ART SUD – Numéro 51
4ème Trimestre 2005
C’est en apprenant l’existence d’un anthropologue, Buell Quain, qui s’est suicidé en 1939 alors qu’il effectuait un séjour d’étude chez les Indiens Kraho en Amazonie, que Bernardo Carvalho a eu l’idée de ce roman. L’auteur nous délivre un livre d’une très grande qualité que ce soit par son style limpide ou la structure du récit qui mêle à sa propre expérience, souvenirs, témoignage, faits et personnes réels, sans oublier bien sûr son talent d’invention. Il nous entraîne au cœur d’un pays, le Brésil, et d’une région, l’Amazonie, particulièrement propice au développement d’une histoire aussi mystérieuse qu’originale. C’est là, que nous suivons le narrateur, sur les traces de Buell Quain. Ce qui le frappe en premier lieu c’est la diversité des témoignages, les contradictions entre les versions officielles et les récits des personnes ayant côtoyé effectivement l’anthropologue et surtout la confusion entre les dates et la synchronicité des événements. Lorsqu’une piste s’ouvre, elle se referme immédiatement car la véracité d’une information est aussitôt infirmée par de nouveaux témoignages. Buell Quain aurait-il contracté une maladie qui l’aurait poussée au suicide? Le fait que sa femme l’ait trompé avec son frère aurait-il provoqué son geste ? Avait-il réellement une femme, car nul ne peut l’affirmer ? Était-il rentré dans un état dépressif au contact des indigènes auprès desquels il s’est soudain retrouvé confronté à ses propres limites ? A-t-il était assassiné par les indiens ou pour des raisons plus “politiques” ? Autant de questions sans réponse pour l’auteur qui, soixante ans plus tard, devra patiemment démêler ce véritable écheveau, pour retrouver enfin le fil ténu qui le conduira vers un dénouement inattendu.

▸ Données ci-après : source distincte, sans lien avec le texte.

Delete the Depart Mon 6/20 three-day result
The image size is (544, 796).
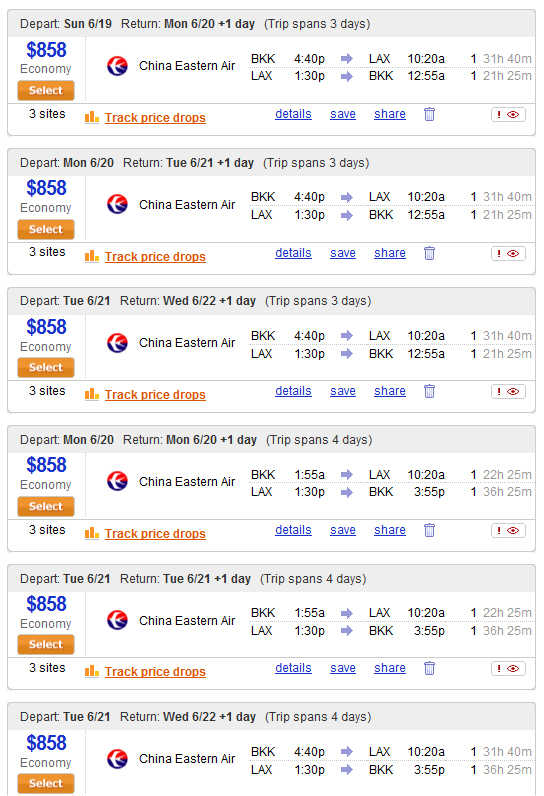[429, 253]
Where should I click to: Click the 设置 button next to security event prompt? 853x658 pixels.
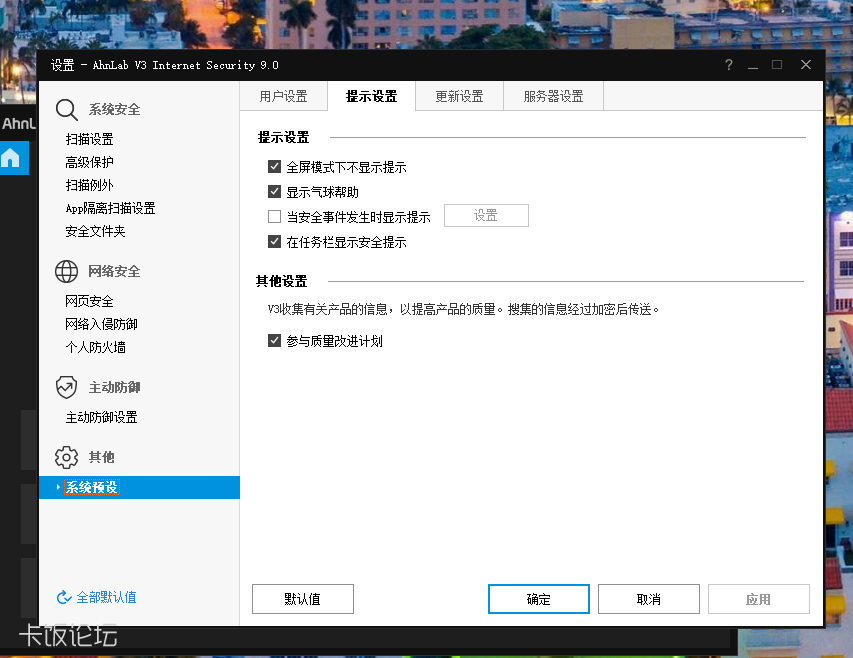point(486,215)
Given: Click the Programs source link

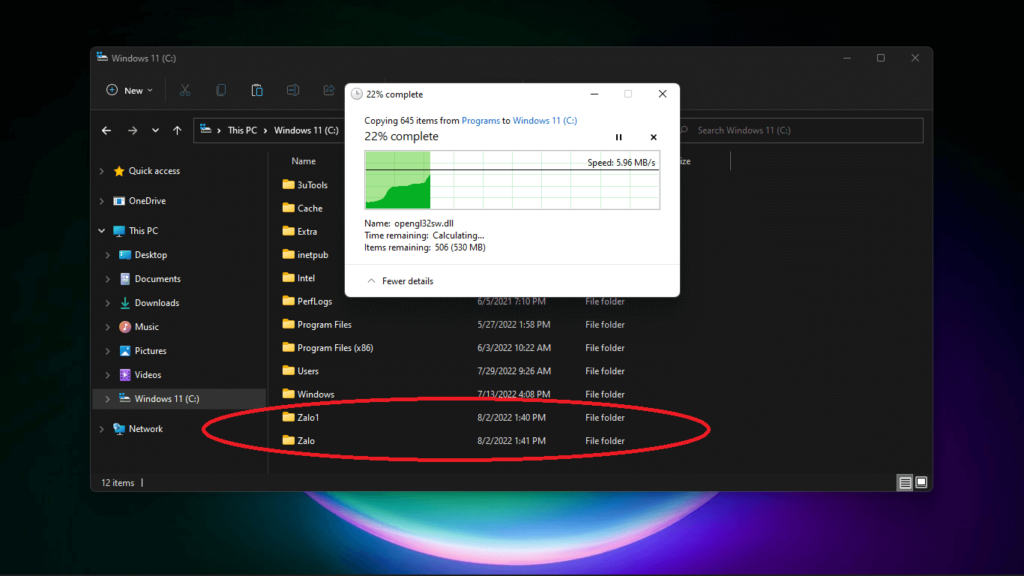Looking at the screenshot, I should (480, 121).
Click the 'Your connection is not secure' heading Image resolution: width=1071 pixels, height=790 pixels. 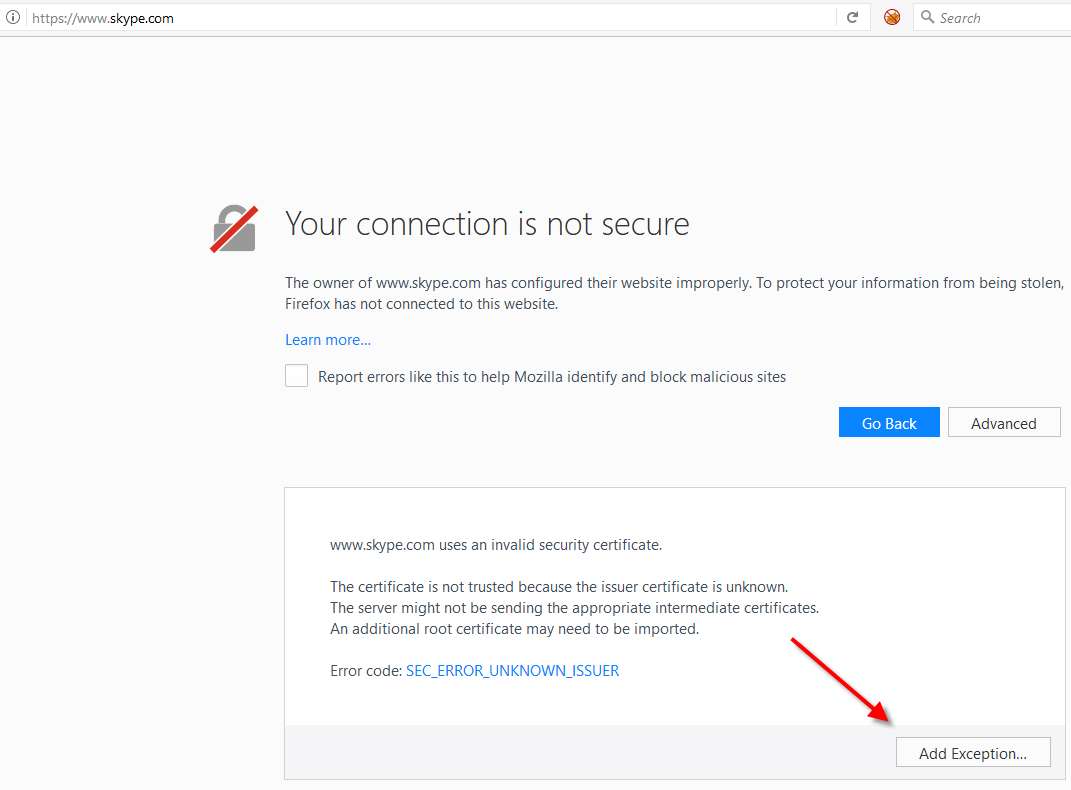tap(487, 224)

Ce beau roman nous parle aussi, avec émotions, de ces tribus amazoniennes, de leurs coutumes si particulières et de la disparition inéluctable de toutes ces cultures (car chacune d’elle a sa propre culture) qui au contact de la civilisation sont peu à peu effacées d’un patrimoine dont aurait bien besoin une humanité qui tend à l’uniformité.